Extended Data Figure 7. mTORC1 activates NRF1 gene expression through SREBP1.

a, The same experiment shown in Fig. 3c, except with human TSC2^−/− angiomyolipoma cells reconstituted with human TSC2 or empty vector (EV). Data are shown as the means ± s.e.m. (n = 3). *p < 0.05 compared to TSC2-expressing cells transfected with control siRNAs; #p < 0.05 compared to vector-expressing cells transfected with control siRNAs. Statistical significance for pairwise comparisons evaluated with a two-tailed Student’s t test. b, Consensus sterol regulatory elements (SREs) are conserved in the promoters of the human and rodent NRF1 genes. Forward (top left) and reverse (top right) position weight matrices based on SREs of twenty established SREBP targets are shown and were used to find putative SREs in the NRF1 promoter. The human, mouse and rat NRF1 promoters are aligned and numbered with their distance from the conserved translation start site. The two possible transcription start sites are depicted with a numbered arrow above the aligned sequences.

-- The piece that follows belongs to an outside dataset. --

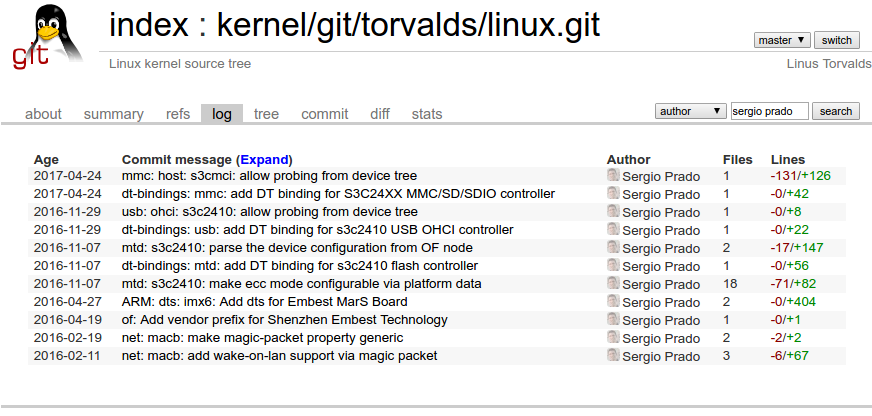Click the search button
Image resolution: width=872 pixels, height=416 pixels.
[x=835, y=111]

Four SREs were found to be conserved in all three promoters in the region of these start sites. c, In the same samples described in Fig. 3f, ChIP analysis for SREBP1c and Pol II promoter occupancy of the given genes was performed using HEK293 cells expressing flag-tagged mature SREBP1c or empty vector. Known SREBP1 target sites on SCD served as a positive control, with GAPDH and NFE2L2/NRF2 promoters as negative controls. Data were normalized to the levels of bound DNA in control IgG IPs and are shown as mean ± s.e.m (n=3).